> WHAT IS BEING ASKED:
A verbatim repeat of the lines below is required, with the pictures removed.

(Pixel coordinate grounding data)
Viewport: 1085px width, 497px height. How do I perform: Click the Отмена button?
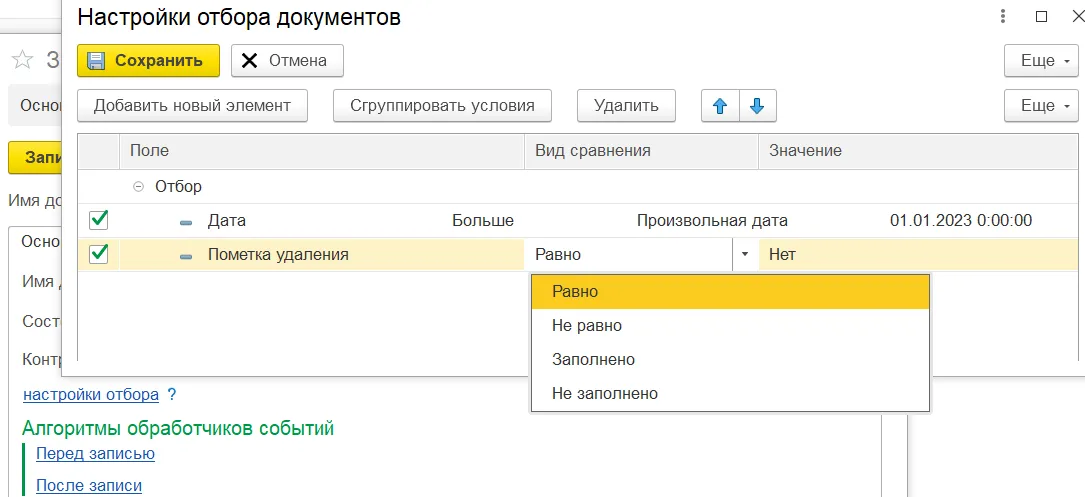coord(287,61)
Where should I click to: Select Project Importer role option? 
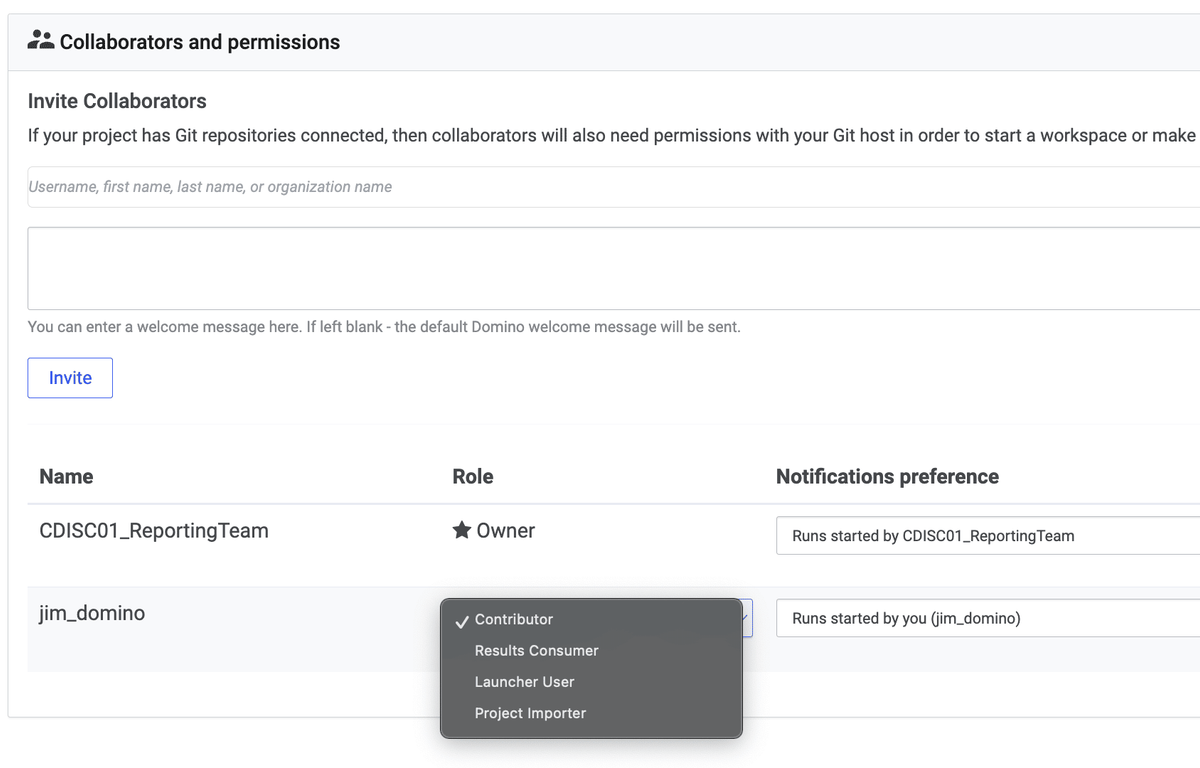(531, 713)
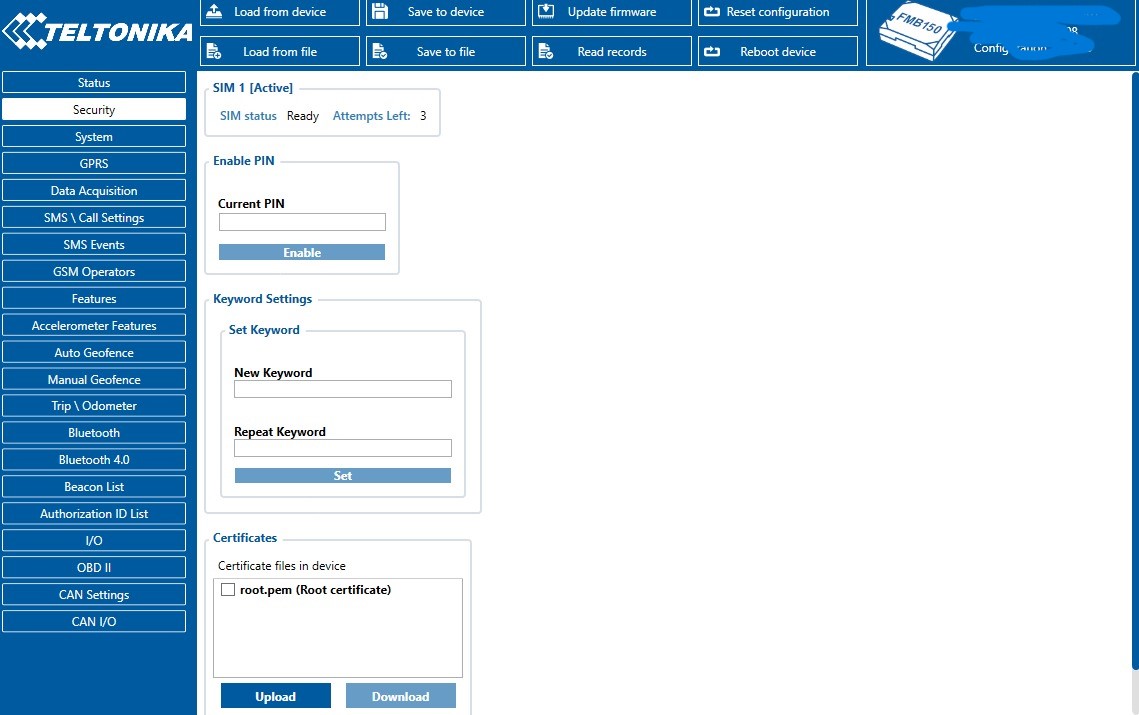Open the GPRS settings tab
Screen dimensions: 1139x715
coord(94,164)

> EXPECTED OUTPUT:
Viewport: 1085px width, 497px height. How do I perform: Click the Отмена button?
coord(287,61)
Where should I click to: Select Project Importer role option? 
(531, 713)
Open the GPRS settings tab
Screen dimensions: 1139x715
coord(94,164)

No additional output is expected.